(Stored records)

****

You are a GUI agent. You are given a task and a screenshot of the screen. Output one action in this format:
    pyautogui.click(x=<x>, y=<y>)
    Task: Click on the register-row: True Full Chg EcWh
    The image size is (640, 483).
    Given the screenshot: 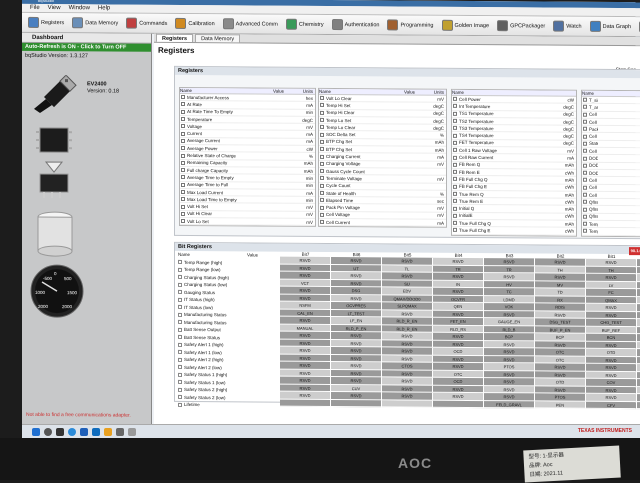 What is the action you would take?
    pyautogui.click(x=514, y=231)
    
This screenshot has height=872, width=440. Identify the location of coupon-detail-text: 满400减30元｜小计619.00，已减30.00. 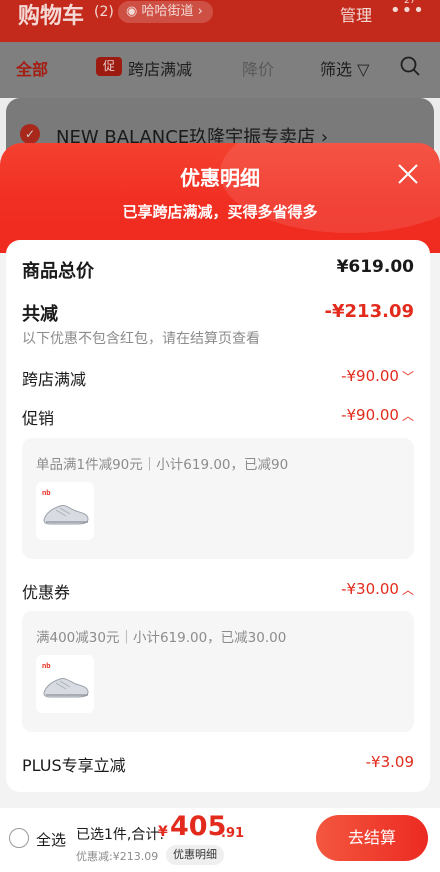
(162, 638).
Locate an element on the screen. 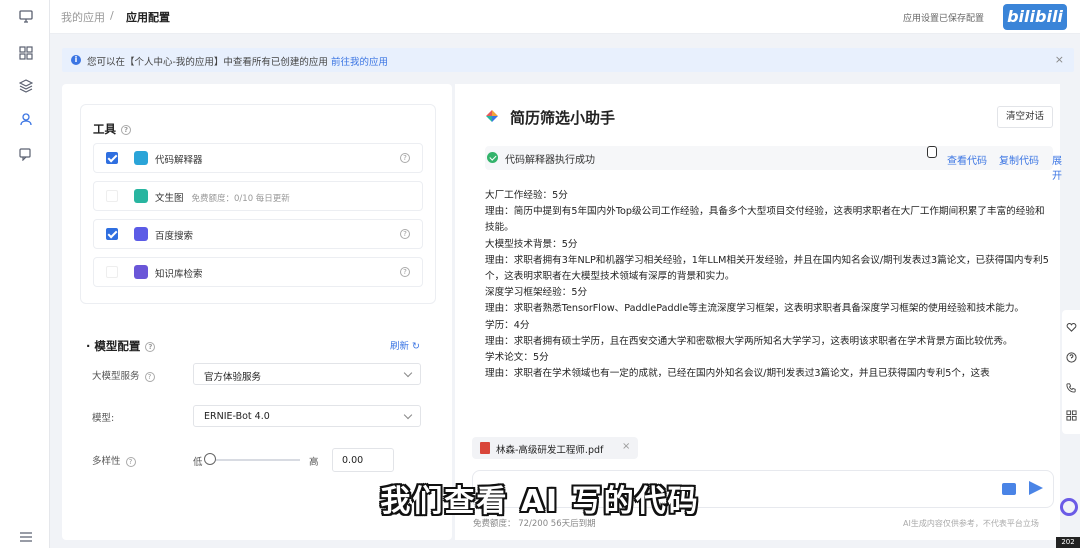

****

Put everything from the line containing "This screenshot has" down through the end of the items into a numbered list, one line per entry and skipping blank lines. Omit the pictures.

- _Solution to the problem_
1. This screenshot has height=872, width=440. Identify the location of coupon-detail-text: 满400减30元｜小计619.00，已减30.00. 
2. (162, 638).
3. Locate an element on the screen. 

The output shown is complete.